In July 2017, St. Joseph's became the first hospital in Canada to install the Senographe Pristina mammography machine from GE Healthcare, a groundbreaking new breast imaging platform designed to increase patient comfort and make the exam easier and faster. Since being installed, the unit has been used for routine breast screening at St. Joseph’s. Three additional

Senographe Pristina units are now in place for breast assessment and diagnosis – when an abnormality has been found. These new units have the added capability of performing contrast-enhanced mammograms and tomosynthesis. 

Contrast mammography, developed in the early 2000s and refined and validated over the past decade, combines conventional digital diagnostic mammography with the administration of a contrast agent, explains Dr. Kornecki. The contrast agent – radiographic dye containing iodine – is injected into a vein in the patient’s arm before the mammogram images are taken.

Alternative to MRI

With contrast-enhanced mammography, the area of concern within the breast is highlighted in much more detail and can be an alternative to MRI, says Dr. Kornecki. It can pinpoint cancers that can’t be seen with standard mammography and is particularly effective in assessing dense breasts. 

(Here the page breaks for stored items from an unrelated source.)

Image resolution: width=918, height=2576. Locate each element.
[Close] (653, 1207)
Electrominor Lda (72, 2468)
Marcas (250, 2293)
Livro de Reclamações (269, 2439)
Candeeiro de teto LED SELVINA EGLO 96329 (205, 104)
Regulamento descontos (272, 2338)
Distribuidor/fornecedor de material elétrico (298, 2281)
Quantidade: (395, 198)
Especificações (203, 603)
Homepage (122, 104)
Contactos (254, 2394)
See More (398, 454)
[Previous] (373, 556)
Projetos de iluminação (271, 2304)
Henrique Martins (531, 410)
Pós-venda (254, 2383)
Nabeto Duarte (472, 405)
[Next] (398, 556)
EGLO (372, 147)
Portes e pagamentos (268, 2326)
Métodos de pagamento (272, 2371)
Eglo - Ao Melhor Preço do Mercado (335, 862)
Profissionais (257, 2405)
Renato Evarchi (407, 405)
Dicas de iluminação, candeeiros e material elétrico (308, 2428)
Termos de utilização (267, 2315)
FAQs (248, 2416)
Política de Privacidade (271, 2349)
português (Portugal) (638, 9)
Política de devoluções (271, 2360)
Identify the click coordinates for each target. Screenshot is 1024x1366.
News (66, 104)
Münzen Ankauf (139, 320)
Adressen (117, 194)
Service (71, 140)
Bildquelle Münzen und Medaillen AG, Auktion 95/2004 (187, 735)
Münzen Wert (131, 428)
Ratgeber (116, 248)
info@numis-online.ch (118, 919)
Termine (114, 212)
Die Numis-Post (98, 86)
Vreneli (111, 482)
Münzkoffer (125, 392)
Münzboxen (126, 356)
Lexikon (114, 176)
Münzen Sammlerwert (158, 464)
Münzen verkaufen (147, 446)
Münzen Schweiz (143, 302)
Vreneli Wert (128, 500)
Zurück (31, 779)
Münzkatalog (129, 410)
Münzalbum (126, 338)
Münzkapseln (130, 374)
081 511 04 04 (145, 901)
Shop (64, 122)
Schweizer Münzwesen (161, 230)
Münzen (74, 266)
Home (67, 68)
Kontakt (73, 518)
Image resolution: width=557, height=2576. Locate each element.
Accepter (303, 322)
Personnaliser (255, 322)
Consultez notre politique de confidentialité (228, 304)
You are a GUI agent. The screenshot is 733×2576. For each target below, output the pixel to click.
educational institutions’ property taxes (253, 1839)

“When the contrast mammogram rules out the presence of cancer, we can trust that there is nothing there. We have confidence in telling the patient that they don’t have cancer. If cancer is detected, it tells us how extensive it is.”

Those considered for contrast mammography are patients who have had a screening mammogram that indicated something suspicious, or those with a lump they can feel that is considered concerning. It’s a quick exam, eliminates having to wait for an MRI, and can be followed by a biopsy on the same day.

Creating three-dimensional images of the breast

Tomosynthesis creates three-dimensional images of the breast, providing radiologists with many more views than is possible with a standard mammogram. It also eliminates overlapping shadows of a standard mammogram, reducing call backs of patients for further investigation.

“The images walk us through the breast layer by layer,” explains Dr. Kornecki.

St. Joseph’s will be one of eight Canadian centres taking part in a U.S. study – the Tomosynthesis Mammographic Imaging Screening Trial – comparing the standard two-dimensional mammography to tomosynthesis. The study will look at whether tomosynthesis should be used as a screening tool, which Dr. Kornecki feels would dramatically advance early detection of breast cancer. Currently, the technology is not approved for routine breast screening in Ontario.